— Start —

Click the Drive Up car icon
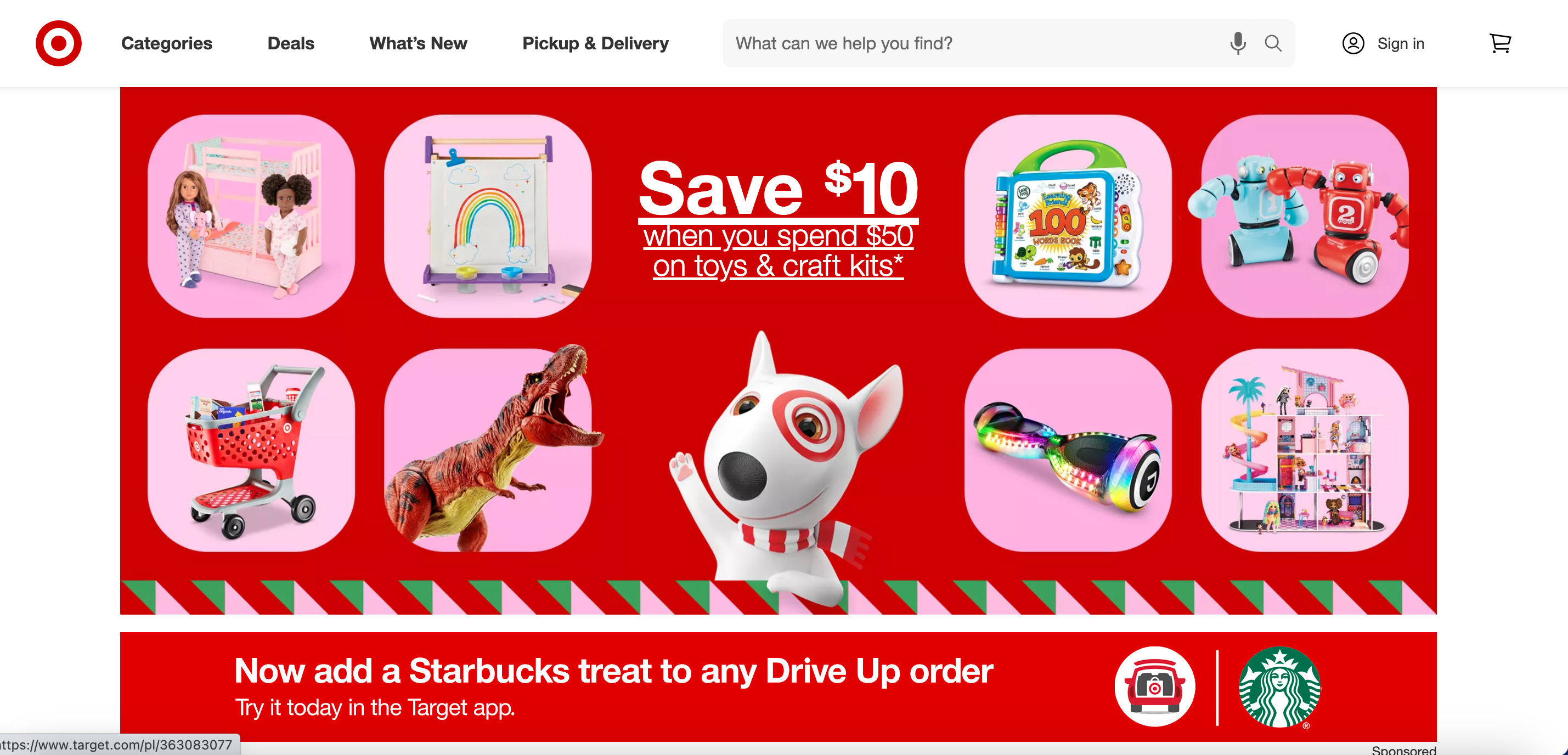click(x=1155, y=686)
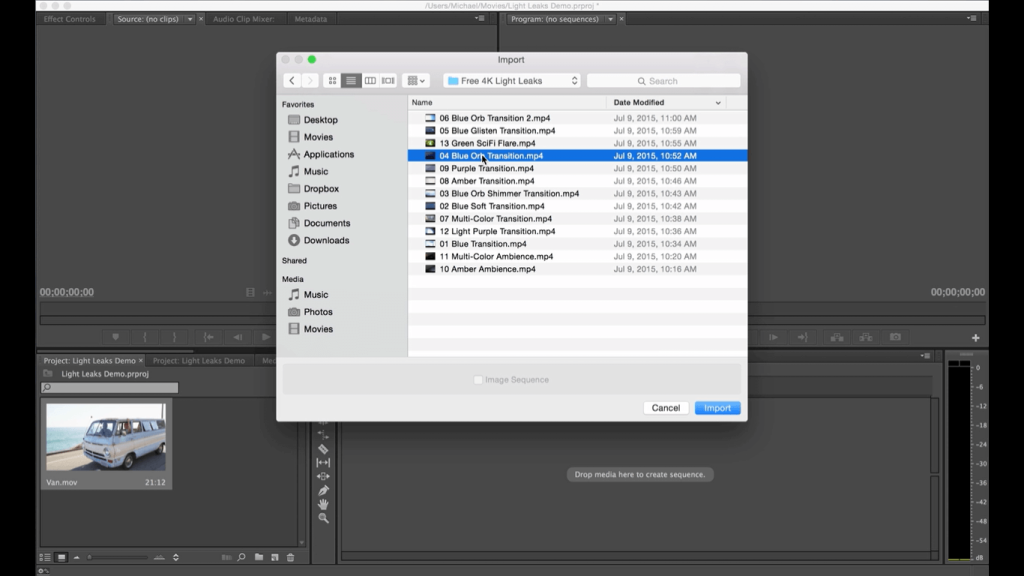Switch Project panel to icon view
The image size is (1024, 576).
click(61, 557)
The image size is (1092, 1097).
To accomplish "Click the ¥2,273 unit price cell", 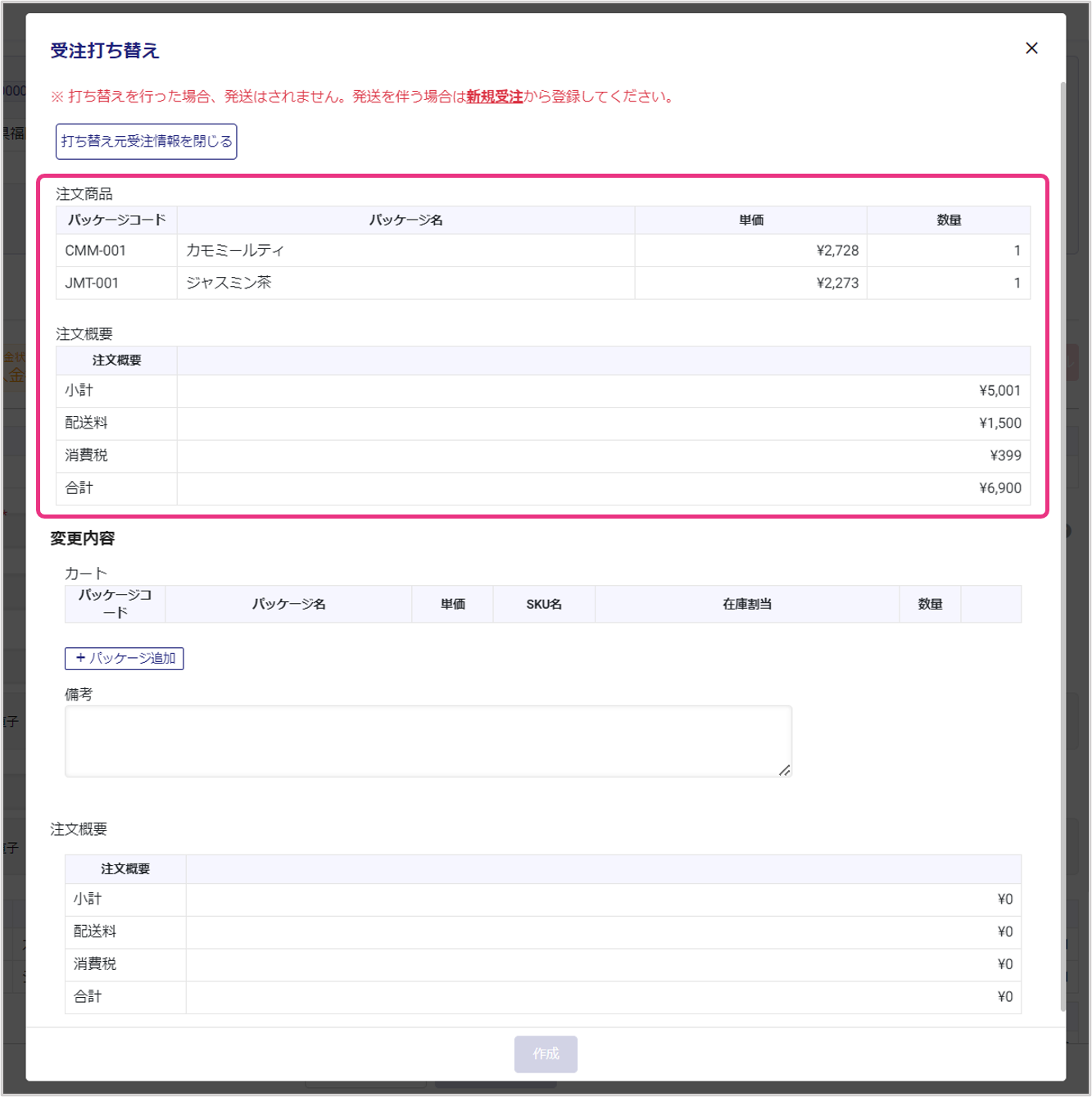I will click(x=836, y=283).
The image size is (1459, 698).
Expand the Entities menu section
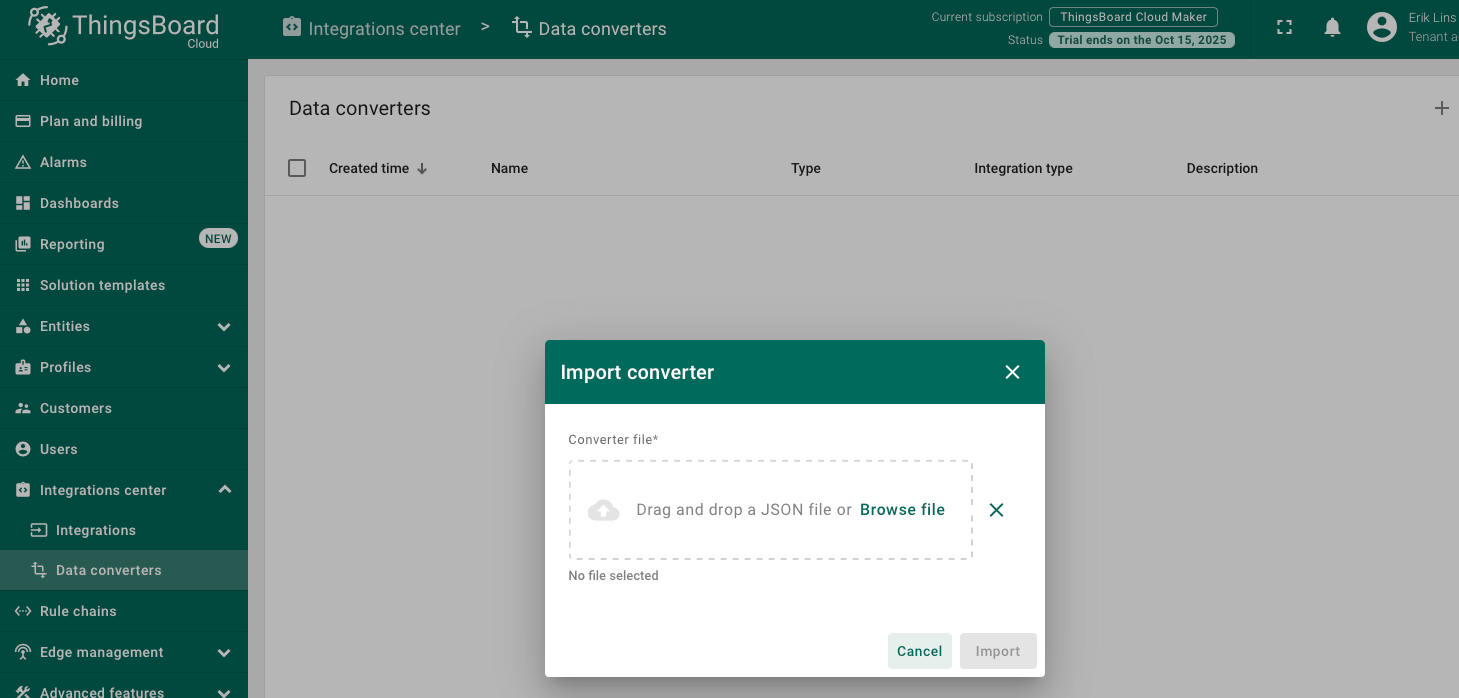point(224,327)
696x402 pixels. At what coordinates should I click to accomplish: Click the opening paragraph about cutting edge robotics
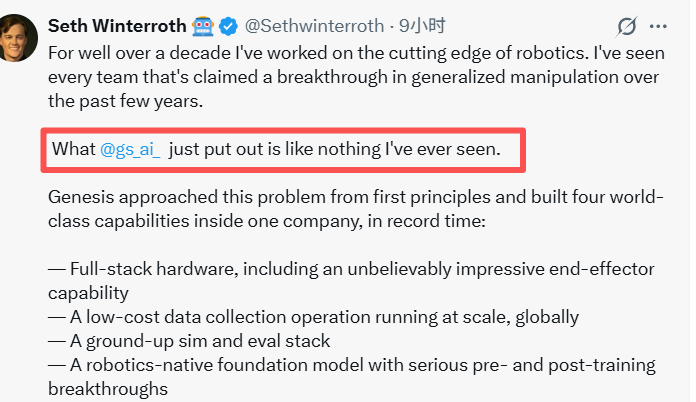356,77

— End —

Written instruction :: Substitute "final" for "opening" in the listing, starting with the line containing "696x402 pixels. At" and going on through the end of the listing, with everything else unchanged. Leave the pictures out.

Written solution ::
696x402 pixels. At what coordinates should I click to accomplish: Click the final paragraph about cutting edge robotics
356,77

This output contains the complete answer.